The command below loops over the strings father, mother and son, and performs these tasks:

  1. Create a variable to work on data of mother, father and son separately
  2. Perform the alignment
  3. Fill in the mate coordinates and sort on coordinate
  4. Mark duplicates
  5. Add readgroups
  6. Compress the output
  7. Create an index
#!/usr/bin/env bash

cd ~/workdir

for sample in mother father son
do
  bwa mem data/reference/Homo_sapiens.GRCh38.dna.chromosome.20.fa \
  data/fastq/"$sample"_R1.fastq.gz \
  data/fastq/"$sample"_R2.fastq.gz \
  | samtools fixmate -m - - \
  | samtools sort \
  | samtools markdup -s - - \
  | samtools addreplacerg -r ID:$sample -r SM:$sample -r PL:ILLUMINA - \
  | samtools view -bh > alignment/$sample.bam

  samtools index alignment/$sample.bam
done

Exercise: For each task (1-7), figure out which part of the script performs that task. After that, run it to get the alignments of all three samples.

Answer

Creating variables (1):

for sample in mother father son
do
  ...
done

Perform the alignment (2):

bwa mem data/reference/Homo_sapiens.GRCh38.dna.chromosome.20.fa \
data/fastq/"$sample"_R1.fastq.gz \
data/fastq/"$sample"_R2.fastq.gz

Fill in the mate coordinates and sort on coordinate (3):

samtools fixmate -m <INPUT> <OUTPUT> \
| samtools sort

Mark duplicates (4):

samtools markdup -s <INPUT> <OUTPUT>

Add readgroups (5):

samtools addreplacerg -r ID:$sample -r SM:$sample -r PL:ILLUMINA <INPUT>

Compress the output (6):

samtools view -bh > alignment/$sample.bam

Create an index (7):

samtools index alignment/$sample.bam

5. Additional exercise: Add readgroups and mark duplicates with picard

Prepare a sorted .bam (without RG and marked duplicates) from mother.sam (the current mother.bam has readgroups and marked dups):

samtools sort mother.sam | samtools view -bh > mother.nrg.bam

Then, run gatk AddOrReplaceReadGroups on the file mother.nrg.bam . After that run: gatk MarkDuplicates on the alignment file with readgroups added.
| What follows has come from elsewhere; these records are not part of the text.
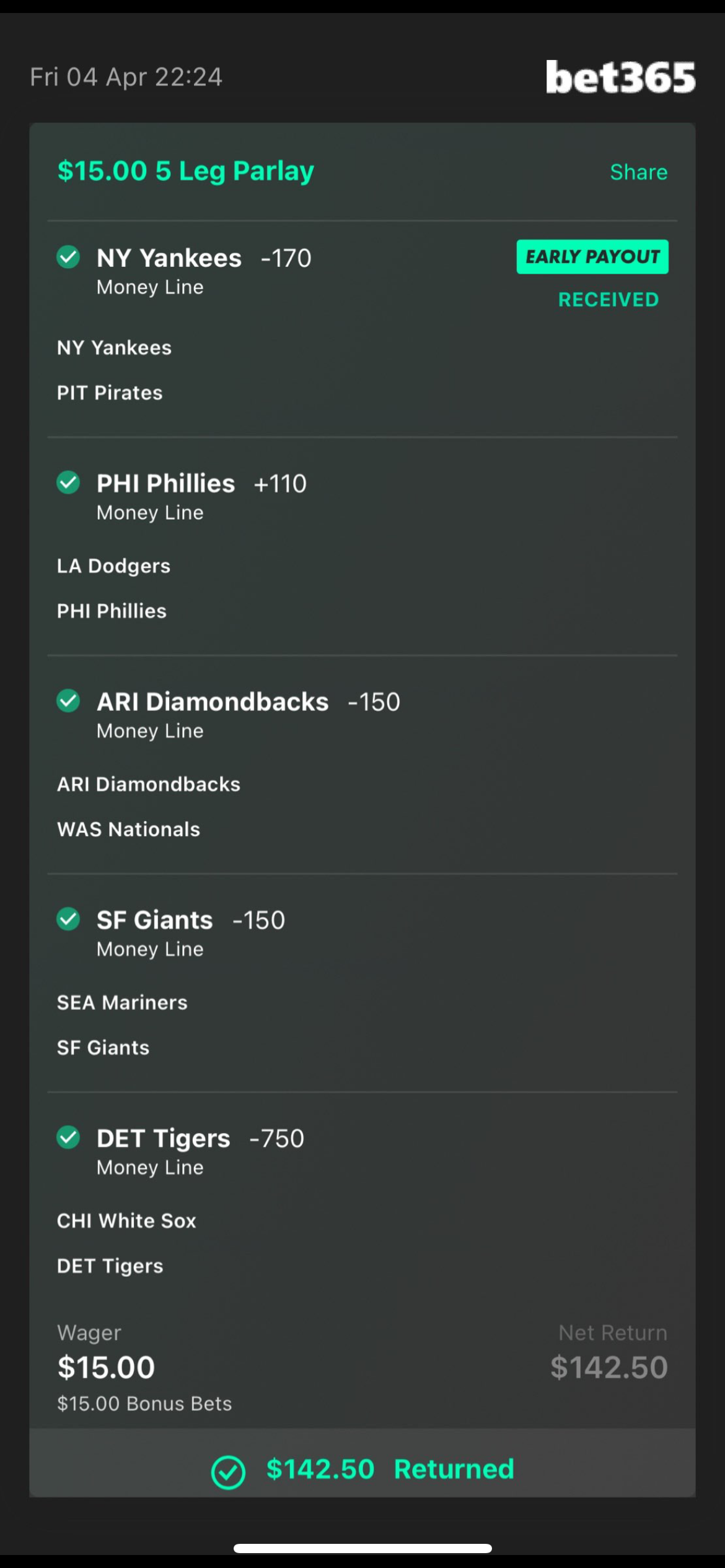Tap the Fri 04 Apr 22:24 timestamp
Image resolution: width=725 pixels, height=1568 pixels.
click(x=126, y=77)
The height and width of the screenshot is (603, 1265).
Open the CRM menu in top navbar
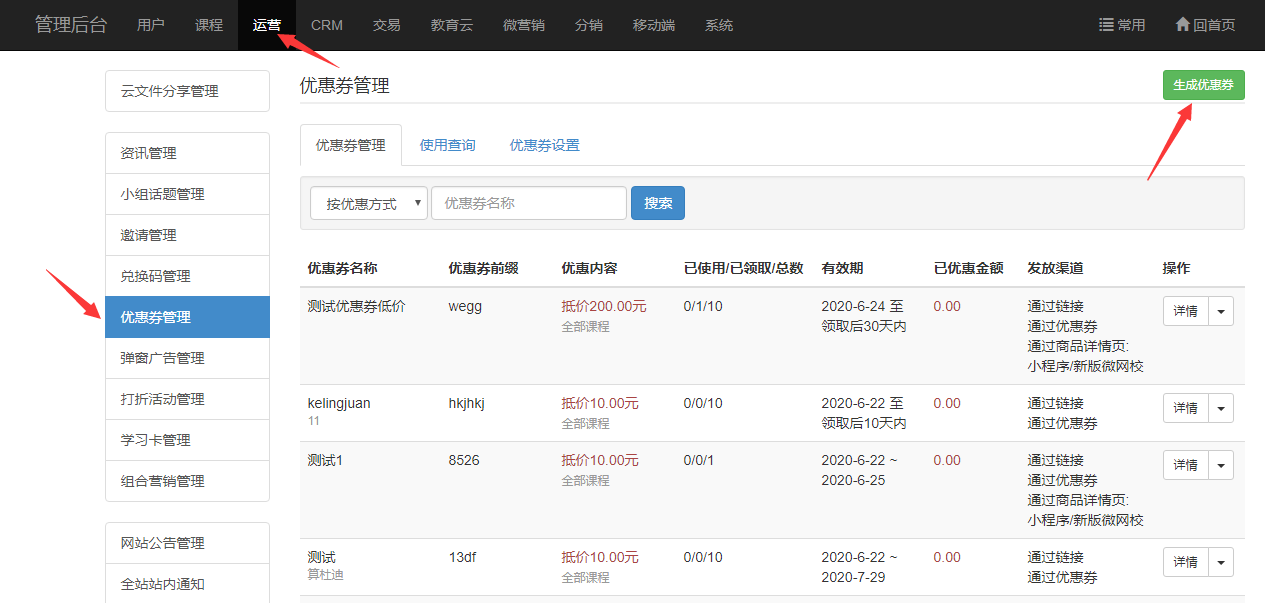point(326,25)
Find the documentation here:

Exercise: do you see any differences with the output we have generated with samtools?

Answer

Your script should look like this:

#!/bin/bash

cd ~/workdir

samtools sort alignment/mother.sam \
| samtools view -bh > alignment/mother.nrg.bam

gatk AddOrReplaceReadGroups \
       --INPUT alignment/mother.nrg.bam \
       --OUTPUT alignment/mother.nrg.rg.bam \
       --RGID H0164.2 \
       --RGLB lib1 \
       --RGPU H0164ALXX140820.2 \
       --RGPL ILLUMINA \
       --RGSM mother

gatk MarkDuplicates \
      --INPUT alignment/mother.nrg.rg.bam \
      --OUTPUT alignment/mother.nrg.rg.md.bam \
      --METRICS_FILE alignment/marked_dup_metrics_mother.txt

More information on read groups here. In this documentation it is stated how to specify RGID and RGPU.

Both samtools and gatk MarkDuplicates mark the same number of duplicates. However, gatk forces you to add readgroups that are appropriate for further downstream processing with gatk.